The survey of more than 36 private equity funds, representing over 300 portfolio businesses, revealed that the significant turmoil in capital markets had had little effect on their capital structuress, with 87% of respondents indicating their holdings were unlikely to breach covenants as a result.
Despite that robust result, business has naturally been slow, with almost half of respondents reporting that their holdings were feeling a medium-to-high impact from the slowdown in global economies, mostly within the consumer discretionary, industrials, energy and materials sectors.
In contrast, sentiment among commercial services firms remained robust, while 20% of consumer staples firms even reported a positive impact on demand, the report said.
The impact on businesses’ supply chains and their own internal operations also remained small, with around 80% of respondents showing low levels of concern on either point, indicating that most private equity-held businesses effectively implemented alternative working arrangements to work around any disruptions arising from the COVID-19 crisis.

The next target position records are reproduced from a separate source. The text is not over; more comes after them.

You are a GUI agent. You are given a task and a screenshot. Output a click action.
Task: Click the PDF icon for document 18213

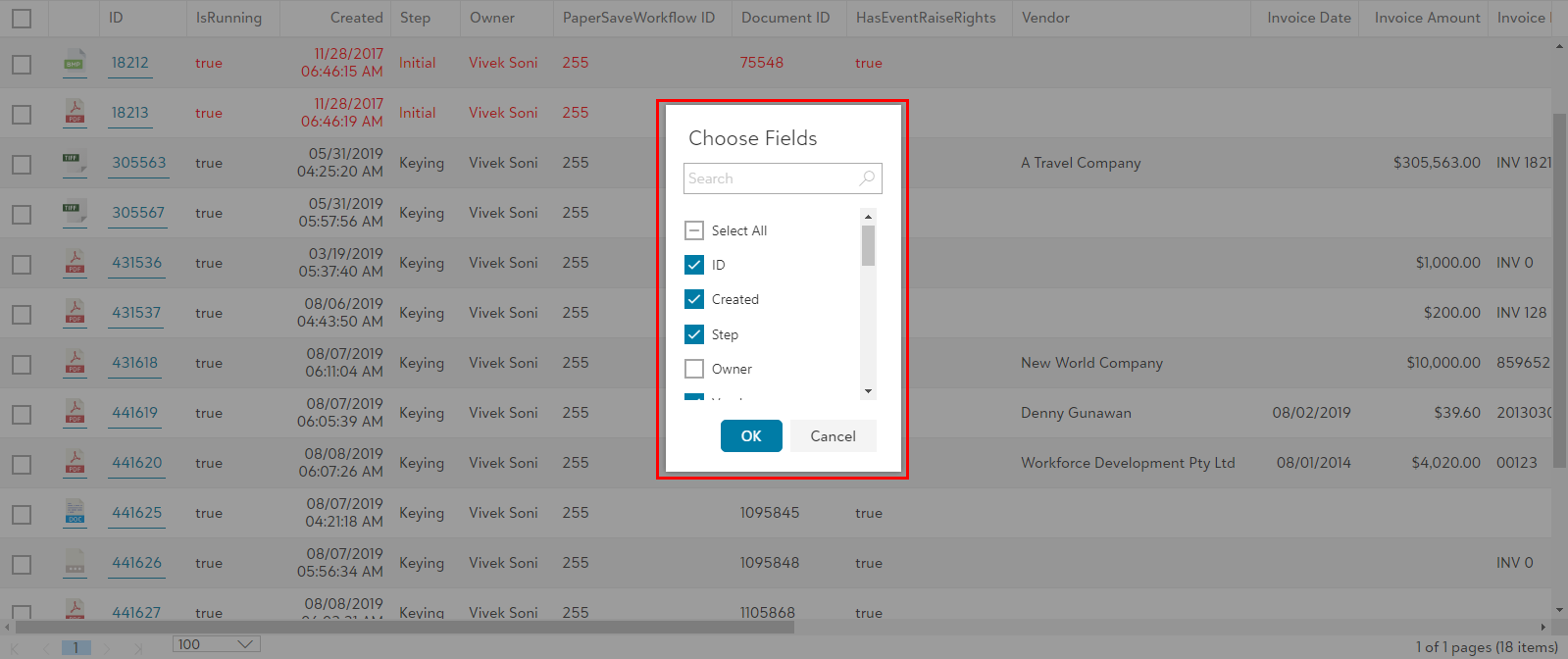tap(75, 113)
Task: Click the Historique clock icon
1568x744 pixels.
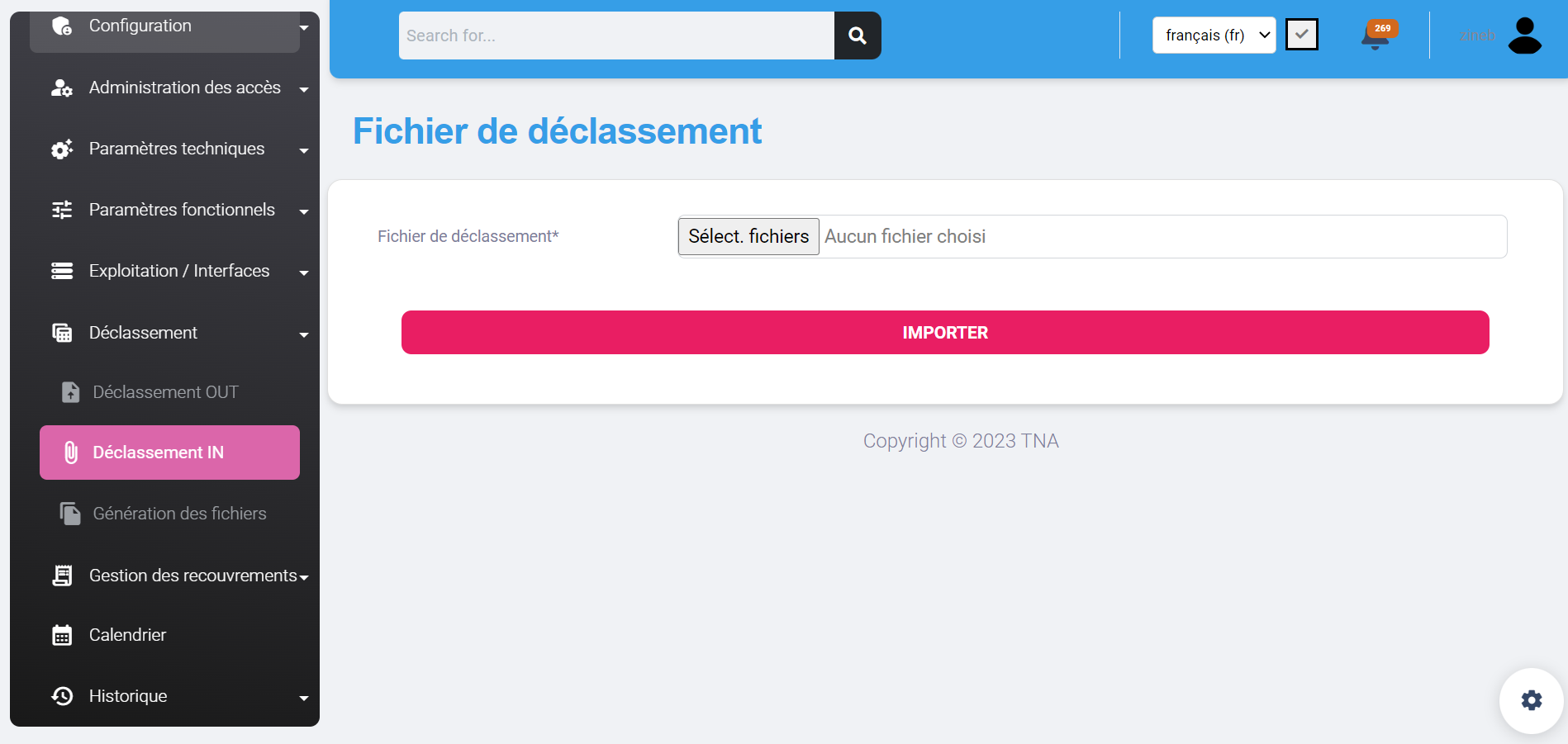Action: [x=62, y=696]
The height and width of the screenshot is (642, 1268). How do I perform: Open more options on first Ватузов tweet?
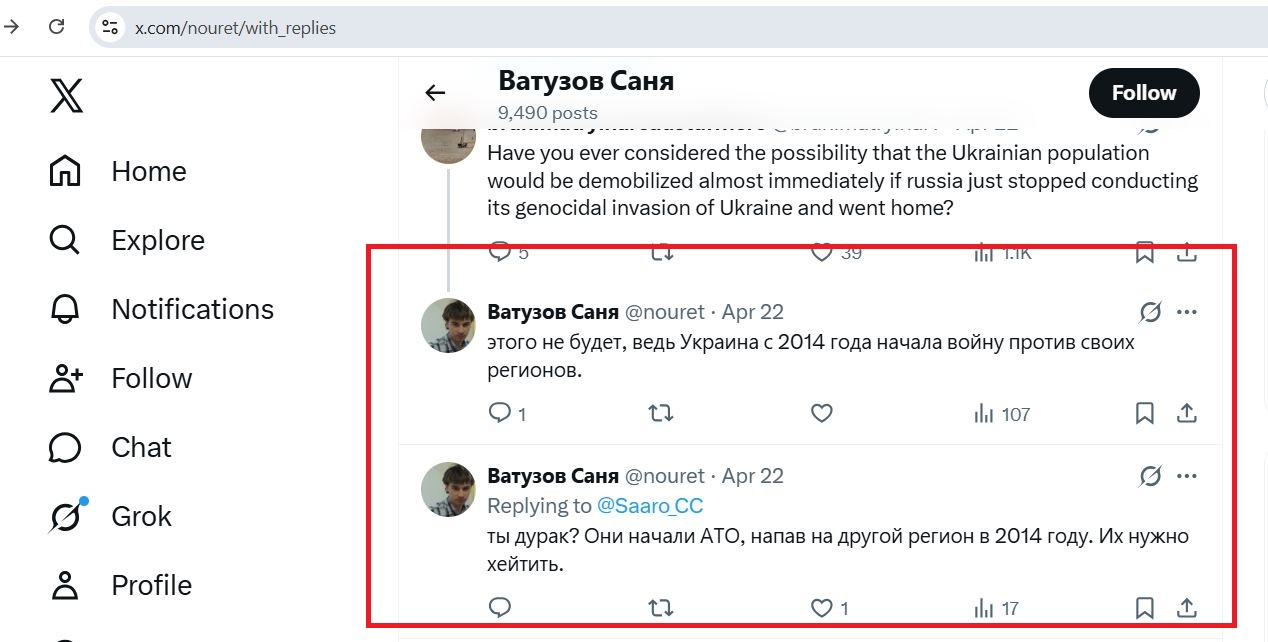coord(1187,313)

The survey added that despite a subdued environment for exit deals in the first six months of the year, there has been little evidence of forced exits.
Andrew Brown, head of private equity research at Willis Towers Watson, said, “Private equity-owned companies have a number of structural advantages that may have allowed them to navigate such a crisis better.
“In addition to the expertise provided to them by private equity managers, the additional access to equity and debt capital from their sponsors may also have provided some respite.
“Whilst the first half of the year has seen a subdued environment for exit deals, managers have been able to maintain significant flexibility over both the timing and the terms of company exits.
“As a result, we have seen little evidence of forced exits by private equity firms into a depressed market.
“Beyond the short-term dislocation, we also see a number of opportunities where we can continue to deploy capital, notably in technology, healthcare, and consumer staples.
“With deal volumes depressed, there appears to be far less competition for opportunities and as a result, potentially better entry pricing.”